• _About this task_
List each line of the data that holds the string "input".

• _Task material_

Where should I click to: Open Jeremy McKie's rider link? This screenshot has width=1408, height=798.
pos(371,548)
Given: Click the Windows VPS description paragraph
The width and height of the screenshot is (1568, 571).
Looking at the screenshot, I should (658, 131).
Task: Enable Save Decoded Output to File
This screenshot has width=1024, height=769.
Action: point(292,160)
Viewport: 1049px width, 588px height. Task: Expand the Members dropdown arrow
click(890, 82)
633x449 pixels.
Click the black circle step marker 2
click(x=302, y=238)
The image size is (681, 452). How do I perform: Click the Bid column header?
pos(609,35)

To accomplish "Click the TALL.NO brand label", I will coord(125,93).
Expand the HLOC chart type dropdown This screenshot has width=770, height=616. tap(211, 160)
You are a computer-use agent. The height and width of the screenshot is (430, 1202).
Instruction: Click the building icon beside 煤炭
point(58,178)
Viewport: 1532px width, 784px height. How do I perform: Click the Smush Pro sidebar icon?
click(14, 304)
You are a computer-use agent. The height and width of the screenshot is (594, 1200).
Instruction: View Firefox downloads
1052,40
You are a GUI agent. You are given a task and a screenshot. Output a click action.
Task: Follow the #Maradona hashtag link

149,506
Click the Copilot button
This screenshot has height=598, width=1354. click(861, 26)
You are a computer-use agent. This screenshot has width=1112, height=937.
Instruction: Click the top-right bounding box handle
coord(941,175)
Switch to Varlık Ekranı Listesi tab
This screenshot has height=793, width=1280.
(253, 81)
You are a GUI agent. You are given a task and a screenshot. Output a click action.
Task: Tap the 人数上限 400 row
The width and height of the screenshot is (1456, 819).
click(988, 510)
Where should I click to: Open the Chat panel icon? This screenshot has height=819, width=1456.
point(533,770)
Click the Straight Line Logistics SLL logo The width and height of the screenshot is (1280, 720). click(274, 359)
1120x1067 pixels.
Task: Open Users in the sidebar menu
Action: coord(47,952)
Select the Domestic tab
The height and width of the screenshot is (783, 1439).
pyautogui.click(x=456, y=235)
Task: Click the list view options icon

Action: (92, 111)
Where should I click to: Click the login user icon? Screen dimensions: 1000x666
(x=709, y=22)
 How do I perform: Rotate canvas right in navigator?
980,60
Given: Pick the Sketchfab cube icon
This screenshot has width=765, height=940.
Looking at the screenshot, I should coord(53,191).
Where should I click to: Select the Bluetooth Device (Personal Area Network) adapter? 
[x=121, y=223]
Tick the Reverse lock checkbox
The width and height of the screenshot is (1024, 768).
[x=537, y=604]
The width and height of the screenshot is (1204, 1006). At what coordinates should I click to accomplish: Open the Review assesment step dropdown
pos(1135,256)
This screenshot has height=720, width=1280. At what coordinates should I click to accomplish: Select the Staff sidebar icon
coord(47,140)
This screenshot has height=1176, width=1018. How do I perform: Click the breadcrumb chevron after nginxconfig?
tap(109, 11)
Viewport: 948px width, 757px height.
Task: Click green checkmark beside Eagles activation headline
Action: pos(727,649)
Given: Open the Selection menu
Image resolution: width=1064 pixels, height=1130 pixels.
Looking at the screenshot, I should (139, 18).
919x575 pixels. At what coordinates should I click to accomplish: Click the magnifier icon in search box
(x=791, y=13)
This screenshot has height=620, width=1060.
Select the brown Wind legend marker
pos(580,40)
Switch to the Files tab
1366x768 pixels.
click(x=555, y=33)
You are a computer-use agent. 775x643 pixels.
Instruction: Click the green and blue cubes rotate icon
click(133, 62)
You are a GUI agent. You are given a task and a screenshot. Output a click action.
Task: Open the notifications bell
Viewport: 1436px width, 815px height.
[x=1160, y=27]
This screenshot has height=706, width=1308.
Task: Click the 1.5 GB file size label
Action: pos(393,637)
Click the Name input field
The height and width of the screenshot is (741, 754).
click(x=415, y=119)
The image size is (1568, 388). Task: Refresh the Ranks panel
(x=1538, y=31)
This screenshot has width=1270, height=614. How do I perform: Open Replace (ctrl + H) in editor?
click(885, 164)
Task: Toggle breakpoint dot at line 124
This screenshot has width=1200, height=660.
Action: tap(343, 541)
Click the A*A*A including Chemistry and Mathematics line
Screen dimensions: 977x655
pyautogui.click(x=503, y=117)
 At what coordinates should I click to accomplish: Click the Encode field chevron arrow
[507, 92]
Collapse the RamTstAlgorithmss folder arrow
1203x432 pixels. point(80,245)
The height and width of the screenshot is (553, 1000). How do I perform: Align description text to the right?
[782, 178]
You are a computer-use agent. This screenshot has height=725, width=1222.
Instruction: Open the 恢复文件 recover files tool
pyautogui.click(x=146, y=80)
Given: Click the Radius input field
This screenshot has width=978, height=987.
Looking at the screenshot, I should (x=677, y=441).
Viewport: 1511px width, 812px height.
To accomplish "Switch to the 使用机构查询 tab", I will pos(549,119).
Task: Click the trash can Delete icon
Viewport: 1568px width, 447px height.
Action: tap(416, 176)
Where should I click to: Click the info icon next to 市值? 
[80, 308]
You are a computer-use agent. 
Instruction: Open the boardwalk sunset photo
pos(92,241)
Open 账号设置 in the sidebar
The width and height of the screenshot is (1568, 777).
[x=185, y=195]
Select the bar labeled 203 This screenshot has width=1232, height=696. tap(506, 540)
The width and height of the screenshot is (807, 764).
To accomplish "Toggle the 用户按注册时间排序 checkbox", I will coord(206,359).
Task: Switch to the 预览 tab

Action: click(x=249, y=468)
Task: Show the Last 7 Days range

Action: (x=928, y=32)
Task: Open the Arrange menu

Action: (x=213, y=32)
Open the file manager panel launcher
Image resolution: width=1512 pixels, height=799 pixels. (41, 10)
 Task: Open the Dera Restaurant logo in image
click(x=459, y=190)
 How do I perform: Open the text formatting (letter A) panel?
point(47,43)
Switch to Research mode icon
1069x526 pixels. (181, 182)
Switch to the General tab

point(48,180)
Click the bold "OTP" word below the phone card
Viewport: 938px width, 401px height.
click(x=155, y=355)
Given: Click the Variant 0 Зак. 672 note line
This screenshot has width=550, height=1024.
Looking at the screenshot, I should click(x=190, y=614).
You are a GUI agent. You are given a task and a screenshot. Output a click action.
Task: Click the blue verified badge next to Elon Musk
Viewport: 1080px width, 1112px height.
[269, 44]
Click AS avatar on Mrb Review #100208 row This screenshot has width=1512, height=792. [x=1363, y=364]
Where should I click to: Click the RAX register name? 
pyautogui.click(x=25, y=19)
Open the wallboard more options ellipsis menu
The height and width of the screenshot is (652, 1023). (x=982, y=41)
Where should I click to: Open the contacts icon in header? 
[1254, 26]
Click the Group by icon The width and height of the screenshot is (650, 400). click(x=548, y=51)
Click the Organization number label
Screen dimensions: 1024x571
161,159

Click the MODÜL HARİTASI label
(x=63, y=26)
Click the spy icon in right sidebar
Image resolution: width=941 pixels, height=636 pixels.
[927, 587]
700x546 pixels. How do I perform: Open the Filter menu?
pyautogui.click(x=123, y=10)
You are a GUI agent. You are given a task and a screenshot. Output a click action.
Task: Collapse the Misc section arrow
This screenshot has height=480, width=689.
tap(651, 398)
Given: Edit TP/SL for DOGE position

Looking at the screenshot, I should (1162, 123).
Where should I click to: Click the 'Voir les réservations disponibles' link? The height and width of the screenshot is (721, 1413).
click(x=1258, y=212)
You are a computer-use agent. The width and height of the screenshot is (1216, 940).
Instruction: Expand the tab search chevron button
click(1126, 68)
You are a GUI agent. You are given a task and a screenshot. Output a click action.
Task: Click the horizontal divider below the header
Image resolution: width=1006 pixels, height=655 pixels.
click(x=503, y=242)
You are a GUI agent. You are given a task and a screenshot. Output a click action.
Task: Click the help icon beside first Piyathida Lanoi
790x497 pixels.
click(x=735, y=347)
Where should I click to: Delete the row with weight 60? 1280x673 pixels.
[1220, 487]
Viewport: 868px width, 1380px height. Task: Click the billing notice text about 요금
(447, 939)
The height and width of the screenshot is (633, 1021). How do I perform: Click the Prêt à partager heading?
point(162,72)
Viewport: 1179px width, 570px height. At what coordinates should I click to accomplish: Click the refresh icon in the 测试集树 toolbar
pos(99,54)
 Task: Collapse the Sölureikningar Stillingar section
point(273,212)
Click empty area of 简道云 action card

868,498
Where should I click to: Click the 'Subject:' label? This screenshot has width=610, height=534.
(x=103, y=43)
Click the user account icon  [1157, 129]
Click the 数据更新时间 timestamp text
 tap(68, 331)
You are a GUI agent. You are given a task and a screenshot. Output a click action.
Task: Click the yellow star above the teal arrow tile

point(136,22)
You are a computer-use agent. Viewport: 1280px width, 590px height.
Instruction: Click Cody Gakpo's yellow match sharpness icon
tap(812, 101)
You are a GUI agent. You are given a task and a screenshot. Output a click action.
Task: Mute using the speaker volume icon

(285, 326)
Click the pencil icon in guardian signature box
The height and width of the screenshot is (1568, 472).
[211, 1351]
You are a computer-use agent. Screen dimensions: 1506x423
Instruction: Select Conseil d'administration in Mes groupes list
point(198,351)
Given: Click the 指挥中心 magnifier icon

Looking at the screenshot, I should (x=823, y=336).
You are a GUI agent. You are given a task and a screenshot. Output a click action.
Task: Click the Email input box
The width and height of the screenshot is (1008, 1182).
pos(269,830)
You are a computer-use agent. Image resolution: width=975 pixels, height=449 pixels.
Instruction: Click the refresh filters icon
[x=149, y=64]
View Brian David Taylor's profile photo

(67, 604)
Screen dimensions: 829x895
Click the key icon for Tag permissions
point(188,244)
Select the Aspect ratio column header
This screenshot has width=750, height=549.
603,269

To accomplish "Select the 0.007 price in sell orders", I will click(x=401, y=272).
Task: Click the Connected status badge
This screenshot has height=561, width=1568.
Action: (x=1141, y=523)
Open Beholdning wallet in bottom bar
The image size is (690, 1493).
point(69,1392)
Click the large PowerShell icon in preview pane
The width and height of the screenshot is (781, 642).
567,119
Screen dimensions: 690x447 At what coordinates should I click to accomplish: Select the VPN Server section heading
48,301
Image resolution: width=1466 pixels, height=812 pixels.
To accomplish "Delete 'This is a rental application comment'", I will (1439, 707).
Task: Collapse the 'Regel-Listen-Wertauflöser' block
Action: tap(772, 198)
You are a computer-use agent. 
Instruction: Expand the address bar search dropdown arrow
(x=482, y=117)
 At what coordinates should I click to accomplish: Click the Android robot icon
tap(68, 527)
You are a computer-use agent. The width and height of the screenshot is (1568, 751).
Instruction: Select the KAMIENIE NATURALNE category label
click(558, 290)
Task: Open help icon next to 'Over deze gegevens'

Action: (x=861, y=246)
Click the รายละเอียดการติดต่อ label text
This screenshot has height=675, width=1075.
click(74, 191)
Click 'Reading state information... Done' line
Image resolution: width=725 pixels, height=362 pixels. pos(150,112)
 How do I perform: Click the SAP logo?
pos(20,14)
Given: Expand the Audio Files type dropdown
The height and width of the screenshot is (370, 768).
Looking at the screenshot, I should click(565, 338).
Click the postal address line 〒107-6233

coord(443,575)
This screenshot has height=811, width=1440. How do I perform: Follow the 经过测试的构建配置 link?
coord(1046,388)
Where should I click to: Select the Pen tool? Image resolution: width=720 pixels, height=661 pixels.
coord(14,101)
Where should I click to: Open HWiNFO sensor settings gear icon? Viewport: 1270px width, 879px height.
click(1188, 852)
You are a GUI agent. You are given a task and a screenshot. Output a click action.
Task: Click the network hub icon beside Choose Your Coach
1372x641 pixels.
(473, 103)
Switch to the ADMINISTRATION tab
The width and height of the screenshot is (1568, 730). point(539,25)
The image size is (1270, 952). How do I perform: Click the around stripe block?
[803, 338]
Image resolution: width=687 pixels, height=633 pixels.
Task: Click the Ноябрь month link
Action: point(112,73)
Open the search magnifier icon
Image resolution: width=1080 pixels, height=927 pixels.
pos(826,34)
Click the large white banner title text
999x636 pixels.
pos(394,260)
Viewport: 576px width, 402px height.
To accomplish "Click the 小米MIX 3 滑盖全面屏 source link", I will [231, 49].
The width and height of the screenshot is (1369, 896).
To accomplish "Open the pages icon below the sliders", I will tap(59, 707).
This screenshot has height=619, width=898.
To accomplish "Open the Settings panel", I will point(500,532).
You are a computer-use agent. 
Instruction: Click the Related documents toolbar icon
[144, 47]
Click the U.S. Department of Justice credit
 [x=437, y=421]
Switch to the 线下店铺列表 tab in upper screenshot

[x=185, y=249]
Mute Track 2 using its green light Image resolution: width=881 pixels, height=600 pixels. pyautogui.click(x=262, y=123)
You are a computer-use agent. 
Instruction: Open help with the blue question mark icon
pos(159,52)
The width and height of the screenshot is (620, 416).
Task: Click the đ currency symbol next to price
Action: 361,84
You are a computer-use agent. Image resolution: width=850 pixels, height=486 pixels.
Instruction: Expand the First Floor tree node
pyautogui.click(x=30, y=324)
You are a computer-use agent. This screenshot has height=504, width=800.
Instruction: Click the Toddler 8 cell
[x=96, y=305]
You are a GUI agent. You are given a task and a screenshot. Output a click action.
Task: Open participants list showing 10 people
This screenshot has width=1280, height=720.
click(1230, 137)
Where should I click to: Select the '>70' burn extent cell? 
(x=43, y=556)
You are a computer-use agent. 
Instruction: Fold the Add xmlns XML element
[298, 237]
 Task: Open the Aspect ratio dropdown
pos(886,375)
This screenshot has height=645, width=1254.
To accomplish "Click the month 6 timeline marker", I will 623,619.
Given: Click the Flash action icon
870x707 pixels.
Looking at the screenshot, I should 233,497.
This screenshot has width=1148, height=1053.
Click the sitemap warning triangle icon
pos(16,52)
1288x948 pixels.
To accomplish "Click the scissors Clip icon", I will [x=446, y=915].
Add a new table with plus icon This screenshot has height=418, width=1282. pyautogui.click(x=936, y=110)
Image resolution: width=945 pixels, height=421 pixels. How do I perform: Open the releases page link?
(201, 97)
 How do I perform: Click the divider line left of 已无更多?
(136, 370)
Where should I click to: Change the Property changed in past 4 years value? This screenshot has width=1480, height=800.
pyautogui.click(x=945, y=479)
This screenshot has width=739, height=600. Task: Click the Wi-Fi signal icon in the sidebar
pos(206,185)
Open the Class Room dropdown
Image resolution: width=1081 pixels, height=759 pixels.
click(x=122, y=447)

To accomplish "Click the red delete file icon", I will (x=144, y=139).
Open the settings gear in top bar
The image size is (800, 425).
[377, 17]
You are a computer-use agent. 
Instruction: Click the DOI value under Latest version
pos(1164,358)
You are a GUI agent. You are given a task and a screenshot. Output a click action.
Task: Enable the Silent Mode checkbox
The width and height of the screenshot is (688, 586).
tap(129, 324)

• _Written solution_
Click the Name input field
Given: Click the Radius input field
Task: Click the Email input box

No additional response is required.